C’est un amendement au projet de budget 2026 qui fait trembler les restaurateurs. Déposé par le député socialiste Philippe Brun, il propose de diviser par près de deux le taux de TVA applicable aux établissements titulaires du titre de «maître restaurateur» (de 10% à 5,5%). En contrepartie, il prévoit de doubler le taux de TVA des autres restaurants, pour le faire passer à 20%.
L’objectif avancé par le vice-président de la commission des Finances de l’Assemblée étant «de promouvoir une restauration de qualité et de soutenir les acteurs vertueux du secteur». Si l’amendement a été rejeté cette semaine lors de l’examen du projet de loi de finances (PLF) en commission, l’élu PS l’a réintroduit en vue de la discussion du texte en séance publique dans l’hémicycle, qui a démarré ce vendredi après-midi.
Passer la publicité«Il s’agit d’un vote en commission, mais c’est une première étape gagnée», a réagi Catherine Quérard, présidente du Groupement des hôtelleries et restaurations de France (GHR), dans un communiqué. Son organisation, qui représente 15.000 établissements, s’était élevée contre cet amendement. Dans un communiqué commun avec la Fédération des entreprises de la boulangerie (FEB), le Groupement national des chaînes hôtelières (GNC), le Syndicat national de l’alimentation et de la restauration rapide (SNARR) et les Traiteurs de France, publié mercredi, elle avait alerté sur ce doublement de la TVA «pour la restauration populaire». «Ni les restaurants, ni leurs clients n’ont les moyens de supporter une hausse de la TVA dans la restauration», avertissait le texte.
Hausse des prix «de près de 10%»
Du côté des clients, les professionnels estiment que cette mesure «entraînerait une augmentation immédiate des prix de près de 10% rendant difficile l’accès au restaurant pour une très large part de nos concitoyens». Et ceux-ci de pointer également ses effets pour la restauration traditionnelle, déjà en pleine crise. «Les défaillances d’entreprises ont atteint un niveau record depuis 10 ans, et plus d’un quart des restaurants affichent déjà un résultat net négatif», pointe l’Umih, la principale organisation patronale du secteur.
Les professionnels de la restauration citent une étude du cabinet Xerfi, selon laquelle un passage du taux de TVA de 10% à 20% «menacerait entre 15.000 et 40.000 restaurants et 42.000 emplois». «Cet amendement parlementaire donnerait de l’air à 1% des restaurateurs et asphyxierait les 99% restants ainsi que leurs clients», alertent le GHR et les autres organisations dans leur communiqué.

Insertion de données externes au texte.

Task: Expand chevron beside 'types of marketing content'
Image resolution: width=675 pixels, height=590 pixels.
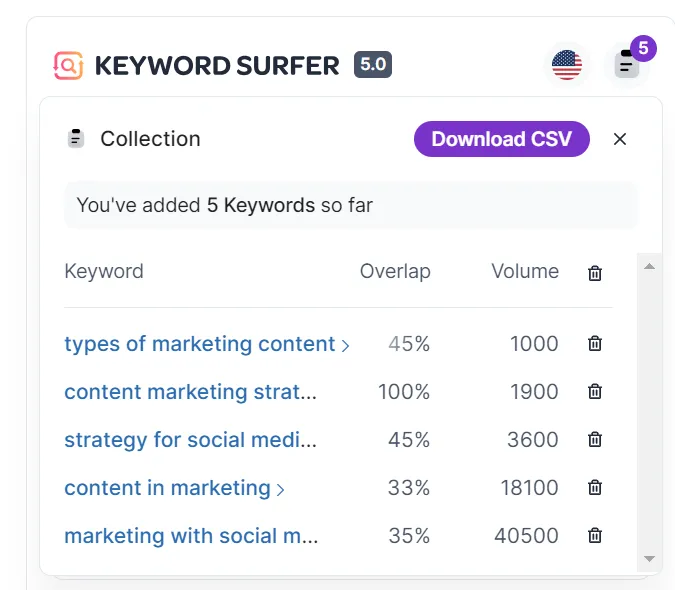Action: click(346, 346)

Ces groupements ont écrit au ministre du Commerce Serge Papin pour lui demander de s’«opposer à cet amendement», qui «constituerait un choc dévastateur».
Les restaurants pouvant se targuer du titre de «maître restaurateur» sont en effet largement minoritaires en France, soit environ 3000 sur plus de 170.000 établissements au total. Cette démarche, créée en 2007, «est volontaire, coûteuse en temps et en démarches administratives, avec des critères stricts portant sur l’ensemble de la carte proposée et tous les restaurateurs ne peuvent pas se permettre ces coûts supplémentaires», souligne l’Umih. Ce label s’appuie sur un cahier des charges précis, qui, indique Bercy sur son site, «mêle professionnalisme et qualifications du chef, fraîcheur et saisonnalité des produits ou encore exigence d’une cuisine entièrement ”maison”».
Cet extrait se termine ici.